I’ve never been one of those girls who turns to people and complains about my chubby tummy or most recent face breakout. But I am one of those girls who will look in the mirror and think to myself “Susan, you look awful today.”
These thoughts are not okay. I can exercise and eat as well as I want, but internally berating myself like this is probably the least healthy thing I could do.
After setting this goal two weeks ago, I made a concerted effort to tell myself I looked good every time I looked in the mirror. It wasn’t easy. It often felt contrived. But at least I was doing it and that was progress.
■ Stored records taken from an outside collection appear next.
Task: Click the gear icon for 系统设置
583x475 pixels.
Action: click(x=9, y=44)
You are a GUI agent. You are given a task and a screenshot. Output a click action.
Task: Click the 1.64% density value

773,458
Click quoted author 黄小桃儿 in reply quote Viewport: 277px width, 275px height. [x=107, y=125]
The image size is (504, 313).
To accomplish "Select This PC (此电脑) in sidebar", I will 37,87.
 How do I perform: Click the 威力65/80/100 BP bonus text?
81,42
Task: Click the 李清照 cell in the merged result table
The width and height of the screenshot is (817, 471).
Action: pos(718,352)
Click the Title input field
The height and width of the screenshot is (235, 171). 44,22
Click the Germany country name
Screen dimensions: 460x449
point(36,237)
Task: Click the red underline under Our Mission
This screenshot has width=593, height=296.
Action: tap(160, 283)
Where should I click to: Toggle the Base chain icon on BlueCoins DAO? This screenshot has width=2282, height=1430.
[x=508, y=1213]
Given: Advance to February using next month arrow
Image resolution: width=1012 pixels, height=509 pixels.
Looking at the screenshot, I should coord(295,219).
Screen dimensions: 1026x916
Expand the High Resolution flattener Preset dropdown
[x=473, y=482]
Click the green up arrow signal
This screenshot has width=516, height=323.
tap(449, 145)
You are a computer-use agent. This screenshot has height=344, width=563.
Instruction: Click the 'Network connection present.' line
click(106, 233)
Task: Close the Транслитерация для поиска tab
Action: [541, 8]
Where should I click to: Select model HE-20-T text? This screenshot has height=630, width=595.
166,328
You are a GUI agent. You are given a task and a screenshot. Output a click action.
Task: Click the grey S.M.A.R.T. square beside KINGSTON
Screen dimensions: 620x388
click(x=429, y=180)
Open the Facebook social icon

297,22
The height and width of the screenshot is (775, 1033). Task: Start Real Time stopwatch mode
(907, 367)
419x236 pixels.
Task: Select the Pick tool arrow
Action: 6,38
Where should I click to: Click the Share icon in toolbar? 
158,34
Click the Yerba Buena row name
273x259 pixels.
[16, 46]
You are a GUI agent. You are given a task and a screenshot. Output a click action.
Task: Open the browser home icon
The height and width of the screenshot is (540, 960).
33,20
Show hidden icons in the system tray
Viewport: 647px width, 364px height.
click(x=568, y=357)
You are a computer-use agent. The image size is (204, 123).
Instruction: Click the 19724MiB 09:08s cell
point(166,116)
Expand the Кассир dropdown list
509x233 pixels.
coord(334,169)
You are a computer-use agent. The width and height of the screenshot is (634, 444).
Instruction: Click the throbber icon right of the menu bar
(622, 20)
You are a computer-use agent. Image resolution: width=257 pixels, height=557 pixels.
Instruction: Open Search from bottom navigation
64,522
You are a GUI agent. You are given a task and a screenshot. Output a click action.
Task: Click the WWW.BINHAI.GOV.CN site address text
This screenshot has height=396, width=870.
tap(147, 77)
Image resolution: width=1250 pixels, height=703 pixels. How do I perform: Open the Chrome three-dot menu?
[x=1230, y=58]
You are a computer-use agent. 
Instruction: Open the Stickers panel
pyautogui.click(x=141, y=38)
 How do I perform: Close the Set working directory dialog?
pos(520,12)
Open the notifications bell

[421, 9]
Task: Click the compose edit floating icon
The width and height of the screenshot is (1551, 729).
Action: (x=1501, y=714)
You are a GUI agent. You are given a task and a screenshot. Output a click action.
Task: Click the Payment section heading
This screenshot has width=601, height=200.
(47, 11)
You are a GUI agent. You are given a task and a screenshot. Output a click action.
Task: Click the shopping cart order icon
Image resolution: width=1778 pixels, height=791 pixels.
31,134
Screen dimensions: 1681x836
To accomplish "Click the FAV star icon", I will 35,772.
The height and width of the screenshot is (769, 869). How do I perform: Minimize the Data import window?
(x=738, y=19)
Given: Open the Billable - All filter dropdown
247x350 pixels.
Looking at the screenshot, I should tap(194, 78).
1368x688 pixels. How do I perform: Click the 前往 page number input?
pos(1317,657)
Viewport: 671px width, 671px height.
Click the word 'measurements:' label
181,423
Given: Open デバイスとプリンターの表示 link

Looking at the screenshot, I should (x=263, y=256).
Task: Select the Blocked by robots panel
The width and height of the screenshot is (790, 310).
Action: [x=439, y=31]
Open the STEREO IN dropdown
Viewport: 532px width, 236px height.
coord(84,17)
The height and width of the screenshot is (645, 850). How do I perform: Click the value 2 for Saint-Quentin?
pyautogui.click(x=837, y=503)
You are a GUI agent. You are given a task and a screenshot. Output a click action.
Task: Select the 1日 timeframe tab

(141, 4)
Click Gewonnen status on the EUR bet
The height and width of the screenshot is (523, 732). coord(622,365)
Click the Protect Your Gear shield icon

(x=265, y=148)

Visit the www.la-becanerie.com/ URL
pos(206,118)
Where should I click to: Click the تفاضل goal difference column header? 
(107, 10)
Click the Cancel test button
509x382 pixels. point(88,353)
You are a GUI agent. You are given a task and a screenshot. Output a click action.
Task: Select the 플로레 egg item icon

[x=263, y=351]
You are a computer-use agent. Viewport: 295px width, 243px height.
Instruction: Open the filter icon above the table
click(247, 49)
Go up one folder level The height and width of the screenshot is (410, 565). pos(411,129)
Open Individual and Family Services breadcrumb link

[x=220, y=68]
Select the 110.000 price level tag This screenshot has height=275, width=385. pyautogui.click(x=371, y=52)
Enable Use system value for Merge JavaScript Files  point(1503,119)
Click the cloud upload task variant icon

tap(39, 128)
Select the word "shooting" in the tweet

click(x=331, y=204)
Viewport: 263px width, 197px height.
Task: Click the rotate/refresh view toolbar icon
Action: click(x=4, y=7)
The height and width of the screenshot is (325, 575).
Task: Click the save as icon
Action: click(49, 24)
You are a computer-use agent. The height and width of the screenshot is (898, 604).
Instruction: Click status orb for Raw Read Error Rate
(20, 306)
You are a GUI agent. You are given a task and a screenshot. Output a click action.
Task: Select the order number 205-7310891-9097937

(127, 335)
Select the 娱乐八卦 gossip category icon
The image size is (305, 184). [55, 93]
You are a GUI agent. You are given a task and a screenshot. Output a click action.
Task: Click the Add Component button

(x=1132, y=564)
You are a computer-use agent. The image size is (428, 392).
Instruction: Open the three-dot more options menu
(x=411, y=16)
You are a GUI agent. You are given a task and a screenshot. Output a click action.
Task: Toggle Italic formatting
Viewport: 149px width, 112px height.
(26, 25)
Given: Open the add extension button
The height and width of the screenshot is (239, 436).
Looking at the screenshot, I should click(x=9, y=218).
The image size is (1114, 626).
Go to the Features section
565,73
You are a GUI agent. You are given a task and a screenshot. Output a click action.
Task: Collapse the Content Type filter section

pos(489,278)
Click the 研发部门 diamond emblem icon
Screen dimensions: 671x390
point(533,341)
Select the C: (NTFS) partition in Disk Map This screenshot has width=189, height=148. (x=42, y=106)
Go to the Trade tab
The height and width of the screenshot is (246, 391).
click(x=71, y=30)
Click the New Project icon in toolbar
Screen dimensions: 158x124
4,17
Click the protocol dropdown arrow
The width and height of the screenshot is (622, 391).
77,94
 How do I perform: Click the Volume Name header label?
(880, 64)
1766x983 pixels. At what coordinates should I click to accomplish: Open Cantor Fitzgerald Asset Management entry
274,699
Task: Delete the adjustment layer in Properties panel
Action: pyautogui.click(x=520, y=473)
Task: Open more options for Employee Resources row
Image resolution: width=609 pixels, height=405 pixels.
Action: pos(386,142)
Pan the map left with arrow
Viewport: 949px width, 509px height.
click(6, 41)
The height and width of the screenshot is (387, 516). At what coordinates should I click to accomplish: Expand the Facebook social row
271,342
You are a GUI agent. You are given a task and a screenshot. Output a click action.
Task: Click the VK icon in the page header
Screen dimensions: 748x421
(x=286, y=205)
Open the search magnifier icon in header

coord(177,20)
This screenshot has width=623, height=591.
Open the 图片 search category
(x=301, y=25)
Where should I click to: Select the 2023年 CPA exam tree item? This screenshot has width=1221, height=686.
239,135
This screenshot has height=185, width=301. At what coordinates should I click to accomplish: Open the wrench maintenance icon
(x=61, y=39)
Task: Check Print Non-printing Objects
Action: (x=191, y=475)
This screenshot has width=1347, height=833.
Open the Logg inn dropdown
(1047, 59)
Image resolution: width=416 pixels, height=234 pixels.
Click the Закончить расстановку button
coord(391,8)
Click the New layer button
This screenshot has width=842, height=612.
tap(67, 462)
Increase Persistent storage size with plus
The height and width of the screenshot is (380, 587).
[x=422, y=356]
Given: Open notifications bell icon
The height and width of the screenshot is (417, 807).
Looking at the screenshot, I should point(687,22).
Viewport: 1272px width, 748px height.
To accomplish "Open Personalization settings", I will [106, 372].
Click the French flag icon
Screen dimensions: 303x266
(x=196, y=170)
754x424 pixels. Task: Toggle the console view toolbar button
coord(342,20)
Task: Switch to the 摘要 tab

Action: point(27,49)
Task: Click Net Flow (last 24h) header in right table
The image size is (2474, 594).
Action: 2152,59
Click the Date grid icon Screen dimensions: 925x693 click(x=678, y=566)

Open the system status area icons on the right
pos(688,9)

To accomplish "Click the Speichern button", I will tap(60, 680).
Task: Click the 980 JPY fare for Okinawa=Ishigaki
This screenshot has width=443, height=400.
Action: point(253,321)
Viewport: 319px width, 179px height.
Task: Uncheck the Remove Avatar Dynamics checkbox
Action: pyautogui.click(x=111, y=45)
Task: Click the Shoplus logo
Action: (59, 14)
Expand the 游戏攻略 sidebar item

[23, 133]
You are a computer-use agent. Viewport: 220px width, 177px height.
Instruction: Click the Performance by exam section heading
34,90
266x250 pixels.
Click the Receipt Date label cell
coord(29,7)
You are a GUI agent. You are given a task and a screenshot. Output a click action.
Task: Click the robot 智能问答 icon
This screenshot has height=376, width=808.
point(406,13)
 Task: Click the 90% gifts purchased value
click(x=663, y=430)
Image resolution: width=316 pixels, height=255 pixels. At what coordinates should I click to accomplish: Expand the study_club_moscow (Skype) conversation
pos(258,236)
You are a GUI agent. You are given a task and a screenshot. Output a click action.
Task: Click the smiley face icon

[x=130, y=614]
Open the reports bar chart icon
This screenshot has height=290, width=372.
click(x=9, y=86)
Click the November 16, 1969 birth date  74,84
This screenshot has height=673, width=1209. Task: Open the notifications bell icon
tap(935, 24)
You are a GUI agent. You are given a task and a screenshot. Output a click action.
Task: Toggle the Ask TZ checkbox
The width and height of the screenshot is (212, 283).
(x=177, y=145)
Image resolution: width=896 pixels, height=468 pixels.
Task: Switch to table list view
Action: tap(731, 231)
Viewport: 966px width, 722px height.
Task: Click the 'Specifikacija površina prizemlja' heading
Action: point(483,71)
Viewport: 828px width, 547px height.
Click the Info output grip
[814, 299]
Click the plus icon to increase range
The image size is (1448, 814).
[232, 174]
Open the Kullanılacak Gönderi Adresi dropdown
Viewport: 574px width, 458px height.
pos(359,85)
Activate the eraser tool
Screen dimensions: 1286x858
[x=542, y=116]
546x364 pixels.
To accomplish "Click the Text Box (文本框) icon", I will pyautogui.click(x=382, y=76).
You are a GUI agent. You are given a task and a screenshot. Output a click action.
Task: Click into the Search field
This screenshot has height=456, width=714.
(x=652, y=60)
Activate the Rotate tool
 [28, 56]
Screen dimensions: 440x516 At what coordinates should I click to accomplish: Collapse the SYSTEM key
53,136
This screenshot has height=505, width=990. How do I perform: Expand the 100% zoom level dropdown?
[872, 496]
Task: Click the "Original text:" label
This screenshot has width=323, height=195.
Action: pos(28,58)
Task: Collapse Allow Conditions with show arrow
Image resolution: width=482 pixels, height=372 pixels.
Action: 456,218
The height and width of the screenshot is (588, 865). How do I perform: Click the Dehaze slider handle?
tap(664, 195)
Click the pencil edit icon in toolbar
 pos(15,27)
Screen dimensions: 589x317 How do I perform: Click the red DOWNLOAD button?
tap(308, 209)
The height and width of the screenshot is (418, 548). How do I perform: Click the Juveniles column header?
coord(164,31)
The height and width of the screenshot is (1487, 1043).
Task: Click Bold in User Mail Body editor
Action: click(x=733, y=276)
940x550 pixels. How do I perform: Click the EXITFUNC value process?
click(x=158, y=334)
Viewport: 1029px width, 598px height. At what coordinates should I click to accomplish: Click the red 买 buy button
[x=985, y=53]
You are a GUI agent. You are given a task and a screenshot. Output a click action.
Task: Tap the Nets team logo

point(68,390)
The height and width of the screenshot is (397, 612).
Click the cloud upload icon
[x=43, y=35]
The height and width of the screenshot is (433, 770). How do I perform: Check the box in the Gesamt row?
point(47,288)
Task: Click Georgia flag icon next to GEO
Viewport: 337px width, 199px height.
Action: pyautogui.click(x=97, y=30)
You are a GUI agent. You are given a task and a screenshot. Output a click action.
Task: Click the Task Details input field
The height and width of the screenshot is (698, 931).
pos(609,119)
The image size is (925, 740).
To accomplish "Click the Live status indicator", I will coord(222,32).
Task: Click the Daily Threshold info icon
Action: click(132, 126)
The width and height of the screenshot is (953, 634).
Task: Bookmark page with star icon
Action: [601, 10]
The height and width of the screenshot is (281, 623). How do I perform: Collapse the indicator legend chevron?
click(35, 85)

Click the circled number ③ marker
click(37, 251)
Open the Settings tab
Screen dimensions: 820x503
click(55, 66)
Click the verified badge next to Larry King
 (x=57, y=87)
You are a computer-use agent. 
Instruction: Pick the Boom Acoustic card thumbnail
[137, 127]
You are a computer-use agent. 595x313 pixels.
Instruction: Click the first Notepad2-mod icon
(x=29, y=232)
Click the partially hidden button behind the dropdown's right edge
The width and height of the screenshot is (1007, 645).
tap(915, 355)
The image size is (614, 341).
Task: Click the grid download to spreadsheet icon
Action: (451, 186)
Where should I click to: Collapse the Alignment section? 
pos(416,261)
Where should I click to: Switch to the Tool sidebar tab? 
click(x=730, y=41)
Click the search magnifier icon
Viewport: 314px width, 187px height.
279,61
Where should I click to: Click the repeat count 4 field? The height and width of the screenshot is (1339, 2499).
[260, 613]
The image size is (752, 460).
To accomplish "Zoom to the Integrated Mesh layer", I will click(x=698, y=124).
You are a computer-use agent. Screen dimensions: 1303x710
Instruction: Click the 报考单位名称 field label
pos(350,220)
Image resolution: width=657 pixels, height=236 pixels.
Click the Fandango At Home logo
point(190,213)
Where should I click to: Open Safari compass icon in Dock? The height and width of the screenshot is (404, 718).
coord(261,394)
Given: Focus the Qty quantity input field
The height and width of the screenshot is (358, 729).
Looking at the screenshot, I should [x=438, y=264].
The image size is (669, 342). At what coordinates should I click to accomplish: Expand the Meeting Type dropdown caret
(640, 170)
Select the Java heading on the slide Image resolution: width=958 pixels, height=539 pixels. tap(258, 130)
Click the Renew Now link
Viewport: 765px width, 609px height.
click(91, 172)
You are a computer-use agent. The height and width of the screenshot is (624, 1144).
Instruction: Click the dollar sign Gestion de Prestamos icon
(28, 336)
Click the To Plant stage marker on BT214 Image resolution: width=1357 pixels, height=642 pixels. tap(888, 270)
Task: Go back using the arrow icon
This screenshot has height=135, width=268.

Towards the end of Week 1 I lost it. I forgot to consistently make the effort and I found myself looking down at my body and critiquing it.
In Week 2 I managed to snap out of it. I recognized that it would take more than just saying good things to myself. I had to do things that made me feel better too.
1. Wearing flattering clothing. My work uniforms are not flattering at all. This is a big contributing factor to my always thinking I look like poo. But I’m working on it! Wearing nice shirts underneath or cute jackets. My legs are my best quality, so showing them off in leggings or shorts at the gym.
2. Dressing up when I’m not at work. This is probably the opposite situation from most people. But I purposely have to dress down for my jobs. I essentially live in yoga pants. Mega comfy, but leaves me feeling like a shlump a lot. I don’t care if I’m overdressed on my days off – I wear my nice jeans, nice tops, do my hair and make-up. It leaves me feeling like a million bucks.
3. Eating fruits and veggies. Even when I’m chowing down on the world’s best pancake, surrounding it with snacks filled with fresh produce leave me feeling better about my indulgences. When I put good things in my body, I subsequently feel, well, good about my body!
4. Being active and not working out. Wearing a pedometer woke me up to the fact that while I may spend an hour working out 5 days a week, I don’t move my body much outside of those allotted 60 minutes. In the past two weeks I’ve been thinking more in terms of “what did I do to move my body today?” Sometimes it’s a sweaty cardio sesh, other times it’s a heavy lifting workout. But most of the time it’s walking, light elliptical, yoga. I feel better about my body when I move it consistency over the course of the day, rather than just killing it in one small chunk of time.
So that is where I’m at! Still a lot of work to do in the coming weeks. Especially seeing as I’m going home TOMORROW and will be facing a whole new set of challenges. I can already say I feel way better about myself than I did two weeks ago. This December goal couldn’t have come at a better time for me :)
Question of the Day:
1) How are you doing on your December goals?
2) What sort of things do you like to do to feel good about yourself?